Retype everything in the data below from the line containing "Point to the laptop's base" down to the line containing "pyautogui.click(x=307, y=296)", both included, with every character unchanged.

(Data extracted from a collection)
%%

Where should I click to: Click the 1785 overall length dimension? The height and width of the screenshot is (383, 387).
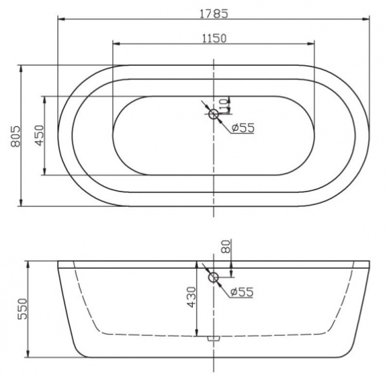pyautogui.click(x=214, y=11)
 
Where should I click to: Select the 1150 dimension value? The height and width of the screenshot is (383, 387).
pyautogui.click(x=213, y=37)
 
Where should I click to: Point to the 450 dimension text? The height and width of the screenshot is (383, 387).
pyautogui.click(x=38, y=135)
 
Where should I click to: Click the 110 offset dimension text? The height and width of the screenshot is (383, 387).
pyautogui.click(x=224, y=104)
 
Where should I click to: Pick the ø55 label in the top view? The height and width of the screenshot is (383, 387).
pyautogui.click(x=243, y=128)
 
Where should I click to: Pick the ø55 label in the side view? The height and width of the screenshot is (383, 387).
pyautogui.click(x=241, y=292)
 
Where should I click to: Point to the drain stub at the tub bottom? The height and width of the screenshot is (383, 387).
pyautogui.click(x=214, y=337)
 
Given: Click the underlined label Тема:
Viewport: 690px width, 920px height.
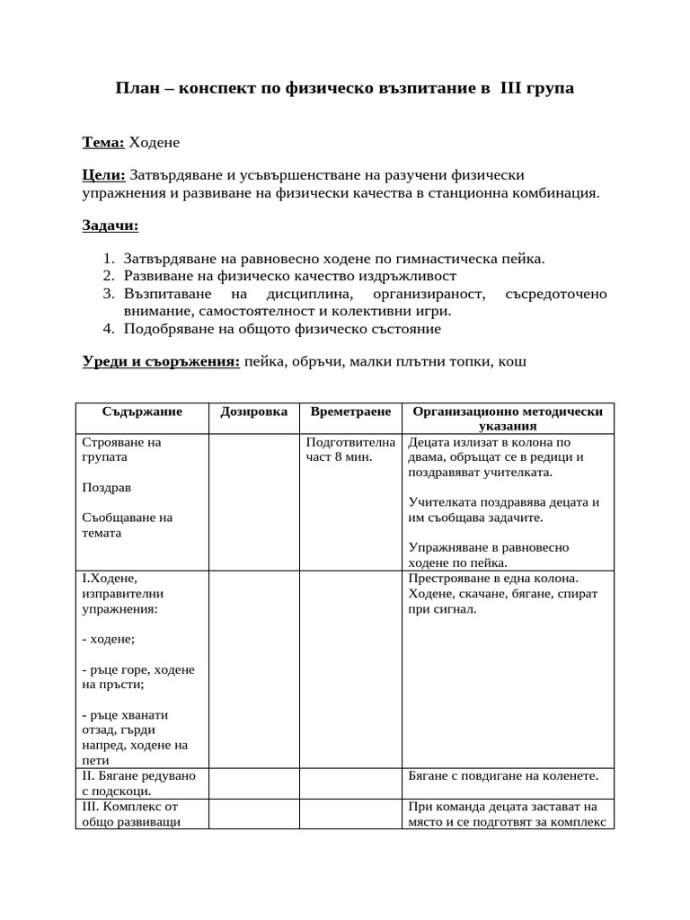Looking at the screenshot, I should point(103,142).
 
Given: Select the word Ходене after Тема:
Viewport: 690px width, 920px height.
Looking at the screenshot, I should point(155,142).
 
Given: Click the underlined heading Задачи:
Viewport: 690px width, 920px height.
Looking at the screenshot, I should point(111,225).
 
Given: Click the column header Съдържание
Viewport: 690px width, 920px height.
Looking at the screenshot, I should point(142,411).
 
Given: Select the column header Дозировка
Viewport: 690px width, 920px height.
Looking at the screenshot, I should point(253,411).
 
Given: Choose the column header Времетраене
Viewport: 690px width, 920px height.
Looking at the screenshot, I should point(349,411).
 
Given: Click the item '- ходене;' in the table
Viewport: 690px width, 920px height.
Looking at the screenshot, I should point(108,639).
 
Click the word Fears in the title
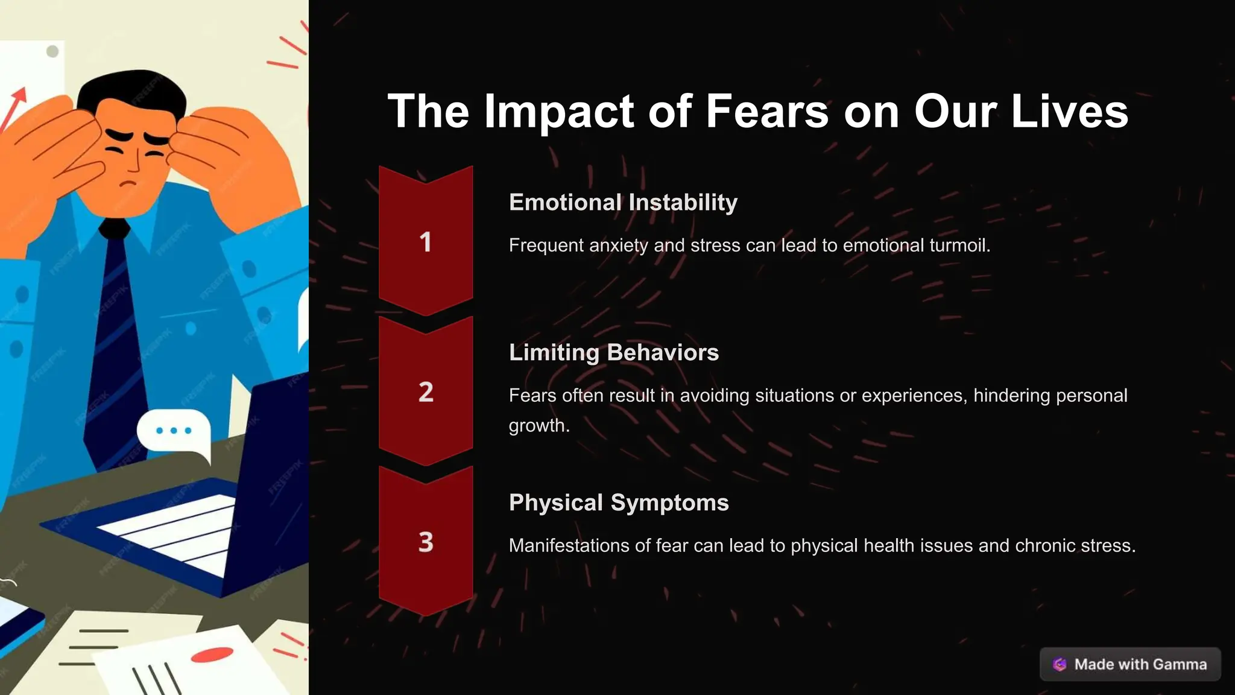pyautogui.click(x=767, y=112)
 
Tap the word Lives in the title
pyautogui.click(x=1069, y=112)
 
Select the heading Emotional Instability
pyautogui.click(x=623, y=203)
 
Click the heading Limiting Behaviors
pyautogui.click(x=613, y=352)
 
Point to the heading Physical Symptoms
pyautogui.click(x=619, y=503)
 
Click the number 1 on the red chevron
pyautogui.click(x=426, y=243)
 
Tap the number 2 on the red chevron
pyautogui.click(x=426, y=392)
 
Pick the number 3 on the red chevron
pyautogui.click(x=426, y=542)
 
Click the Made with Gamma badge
pyautogui.click(x=1130, y=664)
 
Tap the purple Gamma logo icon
pyautogui.click(x=1060, y=664)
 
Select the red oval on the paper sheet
pyautogui.click(x=212, y=655)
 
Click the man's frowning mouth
pyautogui.click(x=128, y=183)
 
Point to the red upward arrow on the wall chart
pyautogui.click(x=16, y=106)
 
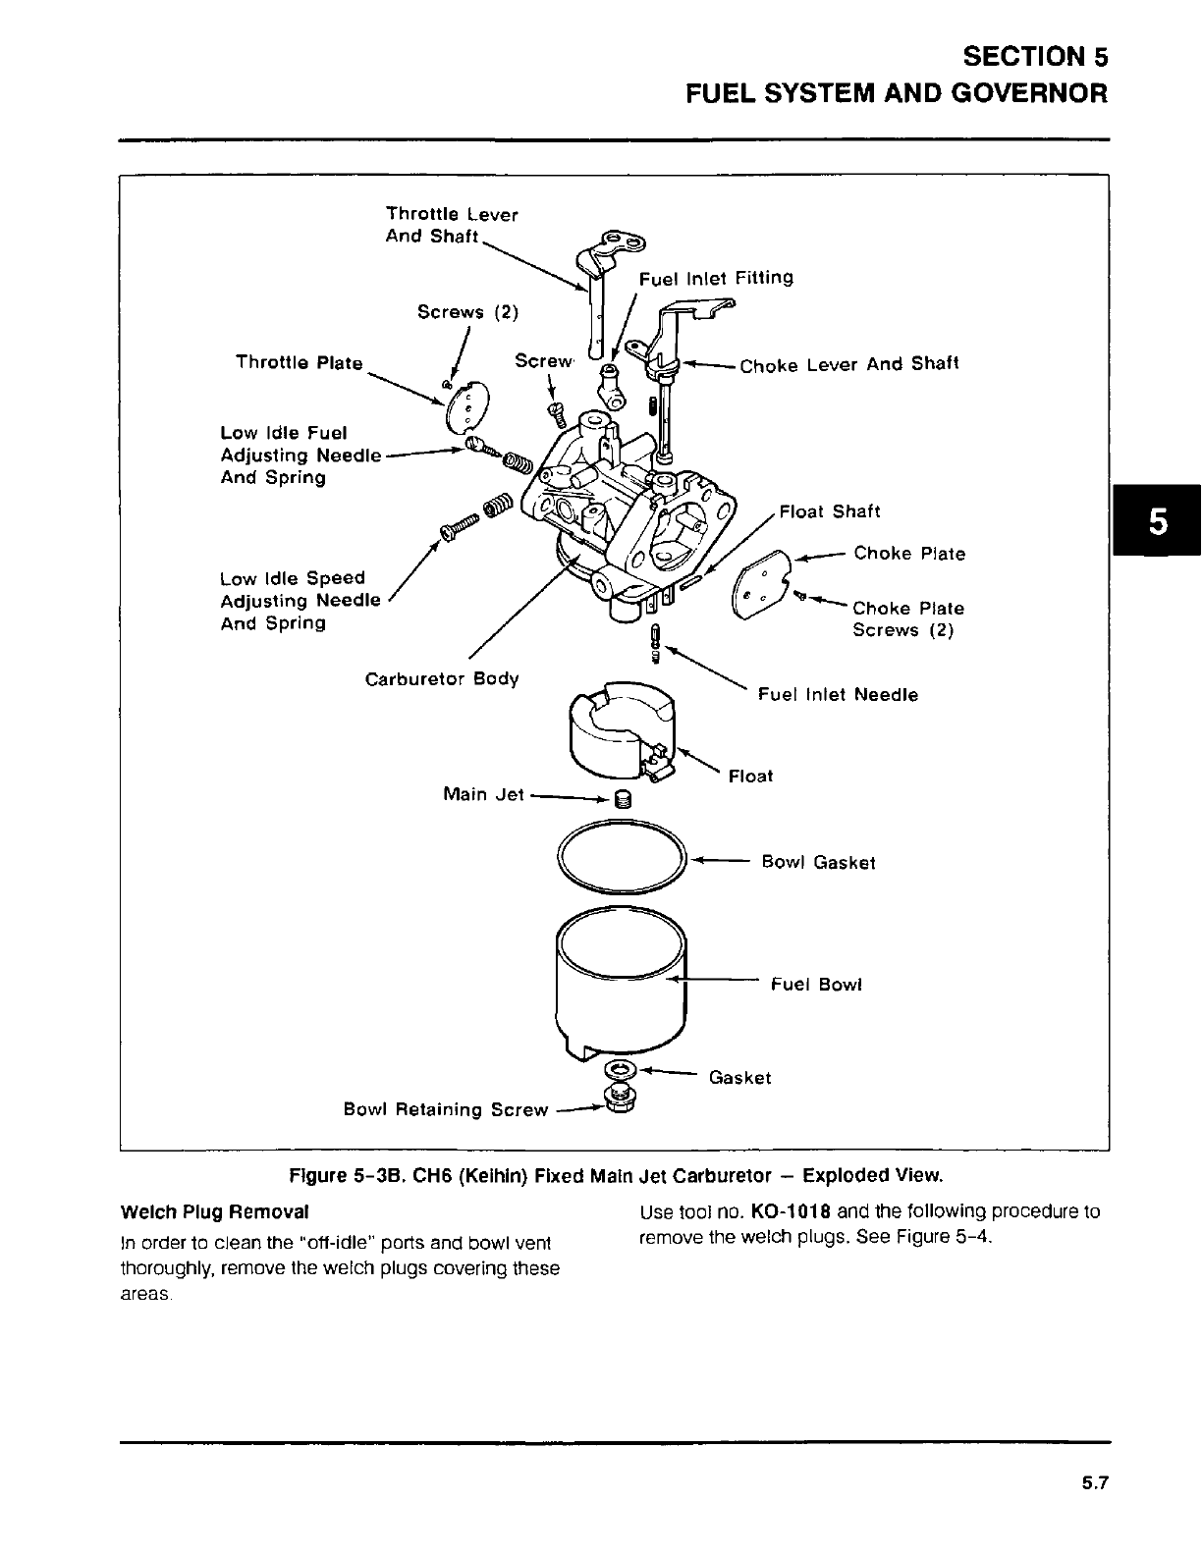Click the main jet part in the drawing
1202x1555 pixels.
pos(621,799)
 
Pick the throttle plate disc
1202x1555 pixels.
pos(465,407)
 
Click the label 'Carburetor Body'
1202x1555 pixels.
pos(442,678)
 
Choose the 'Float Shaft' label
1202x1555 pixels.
pos(829,511)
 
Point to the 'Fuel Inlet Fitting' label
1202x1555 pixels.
pos(716,278)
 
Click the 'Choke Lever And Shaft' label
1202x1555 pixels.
pos(848,364)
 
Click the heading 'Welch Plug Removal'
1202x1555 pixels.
pos(214,1211)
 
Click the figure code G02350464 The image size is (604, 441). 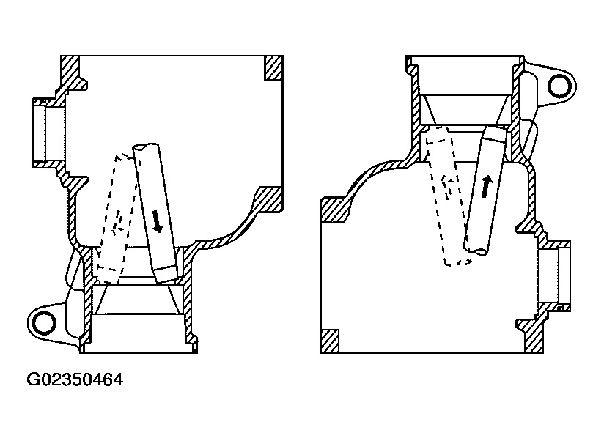[x=75, y=380]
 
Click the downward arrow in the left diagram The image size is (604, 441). [x=156, y=219]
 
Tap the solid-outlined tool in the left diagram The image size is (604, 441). [x=155, y=212]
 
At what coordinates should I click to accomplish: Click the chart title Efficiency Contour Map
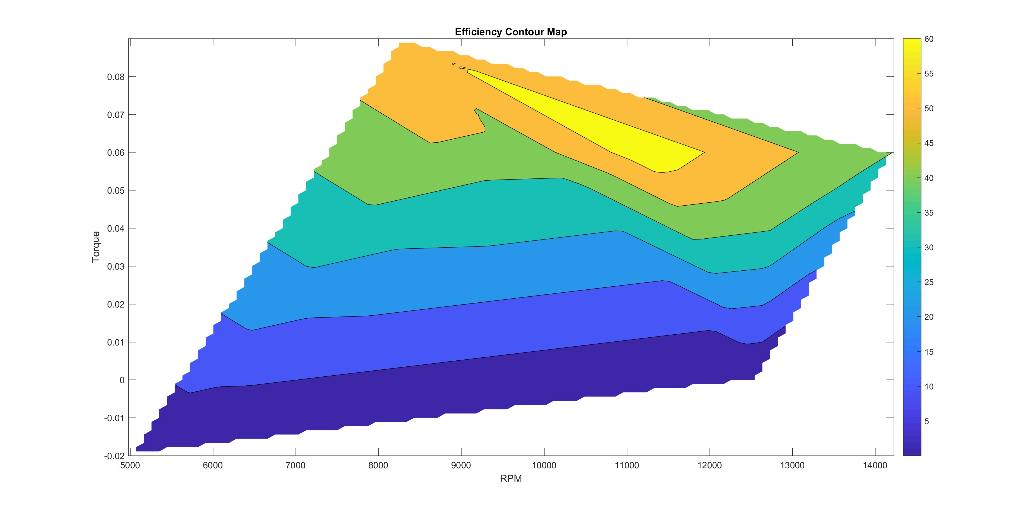pos(511,32)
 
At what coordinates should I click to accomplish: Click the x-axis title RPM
pos(511,478)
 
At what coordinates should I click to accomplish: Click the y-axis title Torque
pos(95,247)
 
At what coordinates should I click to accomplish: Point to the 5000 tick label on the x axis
pos(130,465)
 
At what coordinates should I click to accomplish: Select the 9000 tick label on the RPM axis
pos(461,465)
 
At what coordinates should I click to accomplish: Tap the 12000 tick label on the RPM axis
pos(709,465)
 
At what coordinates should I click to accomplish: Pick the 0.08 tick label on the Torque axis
pos(116,77)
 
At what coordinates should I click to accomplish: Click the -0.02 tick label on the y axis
pos(114,456)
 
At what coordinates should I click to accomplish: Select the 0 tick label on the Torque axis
pos(122,380)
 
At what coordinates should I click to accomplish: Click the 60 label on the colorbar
pos(929,39)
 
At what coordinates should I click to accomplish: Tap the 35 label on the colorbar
pos(929,213)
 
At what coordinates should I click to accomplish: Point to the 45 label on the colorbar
pos(929,143)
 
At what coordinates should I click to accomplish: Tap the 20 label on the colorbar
pos(929,317)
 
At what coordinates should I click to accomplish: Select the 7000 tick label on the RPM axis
pos(295,465)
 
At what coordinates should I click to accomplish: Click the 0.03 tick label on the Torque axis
pos(116,267)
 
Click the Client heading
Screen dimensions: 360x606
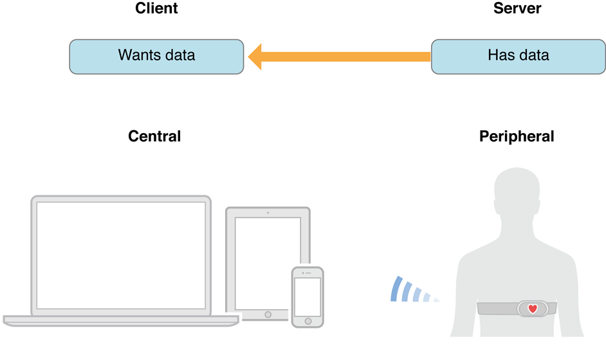pyautogui.click(x=156, y=8)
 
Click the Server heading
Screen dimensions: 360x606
pyautogui.click(x=517, y=8)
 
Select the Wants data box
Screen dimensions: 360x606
pyautogui.click(x=156, y=56)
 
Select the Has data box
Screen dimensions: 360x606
pyautogui.click(x=518, y=56)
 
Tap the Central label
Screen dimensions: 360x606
pyautogui.click(x=154, y=136)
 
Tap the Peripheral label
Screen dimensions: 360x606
pyautogui.click(x=517, y=136)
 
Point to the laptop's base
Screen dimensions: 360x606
pyautogui.click(x=121, y=319)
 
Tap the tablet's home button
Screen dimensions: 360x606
pyautogui.click(x=268, y=315)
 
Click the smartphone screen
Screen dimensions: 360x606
pyautogui.click(x=307, y=296)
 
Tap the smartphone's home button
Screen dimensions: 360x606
pyautogui.click(x=308, y=321)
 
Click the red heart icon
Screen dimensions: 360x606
pyautogui.click(x=533, y=309)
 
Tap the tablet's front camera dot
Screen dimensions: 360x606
pyautogui.click(x=268, y=212)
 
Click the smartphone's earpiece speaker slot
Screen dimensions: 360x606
pyautogui.click(x=308, y=273)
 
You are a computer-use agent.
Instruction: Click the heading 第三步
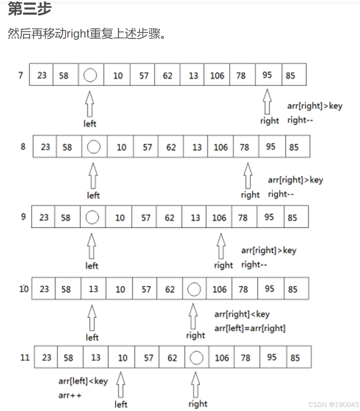tap(29, 9)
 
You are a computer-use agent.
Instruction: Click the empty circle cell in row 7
tap(90, 75)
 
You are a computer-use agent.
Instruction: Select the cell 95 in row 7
tap(267, 75)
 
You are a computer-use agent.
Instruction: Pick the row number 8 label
tap(23, 147)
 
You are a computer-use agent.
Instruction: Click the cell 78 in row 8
tap(244, 147)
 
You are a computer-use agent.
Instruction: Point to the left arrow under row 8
tap(93, 176)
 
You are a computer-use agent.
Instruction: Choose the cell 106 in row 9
tap(219, 218)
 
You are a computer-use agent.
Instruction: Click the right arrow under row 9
tap(221, 246)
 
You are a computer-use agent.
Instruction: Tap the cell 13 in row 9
tap(195, 218)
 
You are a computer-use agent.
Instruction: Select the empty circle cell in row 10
tap(194, 289)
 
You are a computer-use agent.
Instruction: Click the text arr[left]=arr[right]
tap(250, 328)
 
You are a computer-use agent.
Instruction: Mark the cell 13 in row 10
tap(93, 289)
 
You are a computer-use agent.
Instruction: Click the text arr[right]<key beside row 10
tap(242, 315)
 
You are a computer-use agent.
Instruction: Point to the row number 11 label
tap(25, 357)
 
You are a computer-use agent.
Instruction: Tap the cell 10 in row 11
tap(123, 358)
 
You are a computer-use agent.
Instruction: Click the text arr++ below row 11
tap(70, 395)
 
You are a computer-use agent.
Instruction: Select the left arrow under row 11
tap(120, 384)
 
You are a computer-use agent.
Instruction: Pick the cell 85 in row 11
tap(295, 358)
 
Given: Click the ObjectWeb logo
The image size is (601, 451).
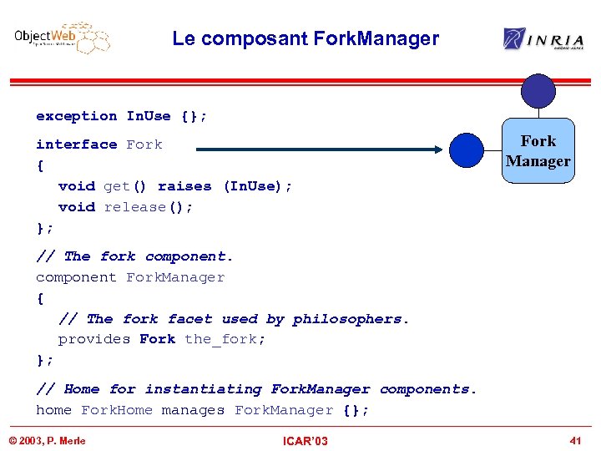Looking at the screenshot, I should coord(62,38).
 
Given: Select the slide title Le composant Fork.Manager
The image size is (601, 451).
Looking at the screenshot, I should coord(306,38).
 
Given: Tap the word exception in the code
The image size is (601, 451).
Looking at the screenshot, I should coord(77,116).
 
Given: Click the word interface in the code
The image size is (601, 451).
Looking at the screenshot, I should coord(77,144).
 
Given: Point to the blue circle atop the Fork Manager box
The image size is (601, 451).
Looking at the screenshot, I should coord(538,91).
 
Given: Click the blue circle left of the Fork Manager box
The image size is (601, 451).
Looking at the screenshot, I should coord(466,150).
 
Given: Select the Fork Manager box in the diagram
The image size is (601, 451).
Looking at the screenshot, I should coord(538,151).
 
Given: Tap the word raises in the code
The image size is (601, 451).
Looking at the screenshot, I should coord(184,186).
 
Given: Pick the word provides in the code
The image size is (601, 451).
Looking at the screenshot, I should coord(94,339).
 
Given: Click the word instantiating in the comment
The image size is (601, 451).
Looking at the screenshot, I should coord(204,389).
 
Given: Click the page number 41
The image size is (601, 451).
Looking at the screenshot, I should coord(575,440).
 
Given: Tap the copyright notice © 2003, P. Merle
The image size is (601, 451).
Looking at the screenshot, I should coord(48,440).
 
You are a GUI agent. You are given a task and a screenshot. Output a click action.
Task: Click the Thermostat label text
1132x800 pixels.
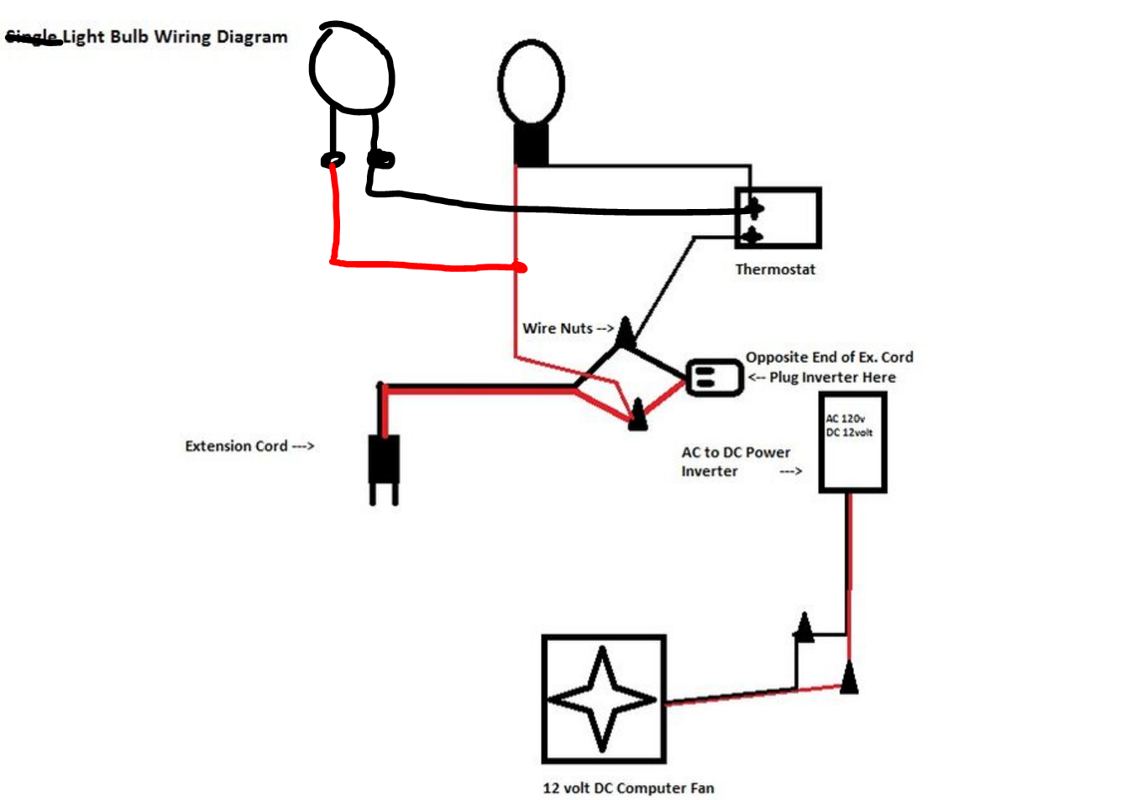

%%

_Completed task_:
Point to the laptop's base
Screen dimensions: 360x606
pyautogui.click(x=121, y=319)
 
Tap the tablet's home button
Screen dimensions: 360x606
pyautogui.click(x=268, y=315)
 
Click the smartphone screen
Screen dimensions: 360x606
pyautogui.click(x=307, y=296)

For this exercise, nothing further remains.